Phase 3: The AI / Machine Learning Era (Archived)

• Added: An AI inference engine (src/ml/) designed to instantly predict polymer properties without running the full physics simulation.
• Added: A PyTorch-based ChemBERTa (Transformer) model.
• Achieved: Trained the model on synthetic datasets to predict $R_g$ with 90% accuracy.
• Removed/Archived: The entire AI suite (src/ml/, weights, and datasets) was moved to archive/ai/. The project's philosophy pivoted back to prioritizing high-fidelity physical Molecular Dynamics over AI estimations.

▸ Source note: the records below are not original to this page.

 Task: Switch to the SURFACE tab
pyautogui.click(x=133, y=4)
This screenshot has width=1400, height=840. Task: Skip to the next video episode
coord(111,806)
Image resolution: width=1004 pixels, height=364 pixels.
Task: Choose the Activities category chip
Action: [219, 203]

Phase 4: Advanced Physics & "The Payload"

• Added: "The Payload" (Drug Encapsulation) feature. The CLI now accepts --payload and --payload_count to inject secondary drug molecules into the polymer solvent.
• Added: Comprehensive CHONS OPLS-AA forcefield support.
• Added: Dynamic bond order detection (Single, Double, Triple) and automatic dihedral (torsion) detection using RDKit for realistic polymer stiffness.
• Added: VARIABLES.md established as the Single Source of Truth for all physical parameters.
• UX Philosophy Enforced: All complex features, especially the Payload, were made strictly optional to maintain a clean "UX First" user experience.

Phase 5: Automation & High-Throughput Screening (HTS)

• Added: --hts flag for processing CSV spreadsheets containing hundreds of polymer/payload combinations.
• Added: Automatic ranking systems that sort HTS results by structural stability ($R_g$) or Encapsulation Efficiency.
• Added: Automated PDF lab report generation including 2D chemical structures, stability plots, and analysis results.
• Added: --cut flag to render 3D cross-sections of the nanoparticles to see the drug trapped inside.
• Added: Solvent profiles (--solvent water/ethanol) that automatically configure physical simulation parameters.

Phase 6: Micro-Optimization Sprint (The Final Polish)

• Optimized (topology.py): Replaced manual math with C++ optimized RDKit rdMolTransforms routines.
• Optimized (simulation.py): Implemented streaming stdout via subprocess.Popen to prevent memory bloat during long LAMMPS runs. Added GPU scaling.
• Optimized (analysis.py): Rewrote the trajectory parser to seek from the end of the file and read line-by-line, preventing memory crashes when analyzing multi-gigabyte files.
• Optimized (visualization.py): Added element-specific atomic radii and dynamic frame sampling to drastically reduce GIF rendering times while improving visual quality.
• Added: A complete unit testing suite using pytest.